During the summer of 2013 I got to know Dungeness crabs very well. (Also see my 2013 post.) For three months, small crabs (about an inch or two across) and crab molts (old shells discarded so the crab can grow) littered the beach I walk regularly. Some days there were a few and some days they were everywhere.
I started tossing them back into the water, but given the numbers, gave up. I found that when I rolled them off their backs and dug a little trench behind them, they would back into a hiding spot in the sand.
This was fun for me and probably better for them than being hurled into surf (I hoped).
I haven’t seen young Dungeness crabs along this stretch of beach since that summer. Populations of crab larvae naturally fluctuate with sea surface temperature, correlated to the Pacific Decadal Oscillation. Dungeness crabs prefer cooler waters and the lack of beached crabs recently could be related to a warm-water El Niño and the blob off our coast. Another explanation for the excess crabs on this particular beach that year could have been beach nourishment. [During the winter of 2012 – 2013, approximately 7,500 m³ of Monterey Harbor dredge material was used to nourish this critical south Monterey Bay erosion area, according to a Currents 2013 poster by A. Snyder et al.] Who knows for sure?
Why talk about 2013 now? Dungeness crab seasons open this month, and it takes the crabs about 3 years to grow enough to be part of the fishery. The crabs I saw in 2013 are now being harvested.
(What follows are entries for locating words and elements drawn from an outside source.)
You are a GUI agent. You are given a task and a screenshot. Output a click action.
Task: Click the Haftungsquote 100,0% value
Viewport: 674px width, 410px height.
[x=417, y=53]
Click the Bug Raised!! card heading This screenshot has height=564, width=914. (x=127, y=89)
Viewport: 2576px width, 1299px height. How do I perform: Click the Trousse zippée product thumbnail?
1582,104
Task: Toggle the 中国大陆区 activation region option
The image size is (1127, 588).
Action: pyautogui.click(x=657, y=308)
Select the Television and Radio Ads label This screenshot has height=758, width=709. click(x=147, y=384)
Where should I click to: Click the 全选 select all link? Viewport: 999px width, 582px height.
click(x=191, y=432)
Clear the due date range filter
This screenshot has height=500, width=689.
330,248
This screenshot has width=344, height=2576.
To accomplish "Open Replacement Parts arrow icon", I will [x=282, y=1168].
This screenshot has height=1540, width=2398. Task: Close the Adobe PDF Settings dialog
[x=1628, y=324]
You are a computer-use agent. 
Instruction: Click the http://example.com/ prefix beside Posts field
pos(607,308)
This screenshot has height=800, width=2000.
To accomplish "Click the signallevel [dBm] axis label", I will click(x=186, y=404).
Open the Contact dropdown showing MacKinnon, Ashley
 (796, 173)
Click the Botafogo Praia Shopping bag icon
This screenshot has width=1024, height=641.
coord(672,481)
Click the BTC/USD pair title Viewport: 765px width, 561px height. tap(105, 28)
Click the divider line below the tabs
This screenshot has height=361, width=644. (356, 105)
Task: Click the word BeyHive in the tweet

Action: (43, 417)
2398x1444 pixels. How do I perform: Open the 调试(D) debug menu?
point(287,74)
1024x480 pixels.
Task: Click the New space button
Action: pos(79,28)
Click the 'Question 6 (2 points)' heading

Last week (November 5), the recreational Dungeness crab season opened along the California coast. It was accompanied by a health warning to fishers catching crabs north of Point Reyes (Marin County) to not eat the viscera (guts) due to elevated levels of domoic acid (a natural toxin produced by single-celled algae). Domoic acid is a powerful neurotoxin and poisoning effects range from nausea to death in birds and mammals, including humans and possibly dogs eating sand crabs at the beach.
This week (November 15), the commercial season will open from Point Reyes (Marin County) south. However, according to California Department of Fish & Wildlife (CDFW), the CDFW Director is moving on state health agencies’ advice to close the commercial fishery between Point Reyes and the Sonoma/Mendocino county line (see CDFW website for related rock crab info). This is also due to domoic acid. (Most of last season was closed for the same reason.)
Update (as of Nov. 24) on open and closed areas from CDFW: https://wordpress.com/read/feeds/357812/posts/1234769465
The good news is that the Dungeness crab fishery is considered sustainable according to CDFW’s 2011 status report. So as coastal waters cool this year during a La Niña, I hope little “dungies” will return this summer to my beach.
Very cute and informative. Thanks for the post.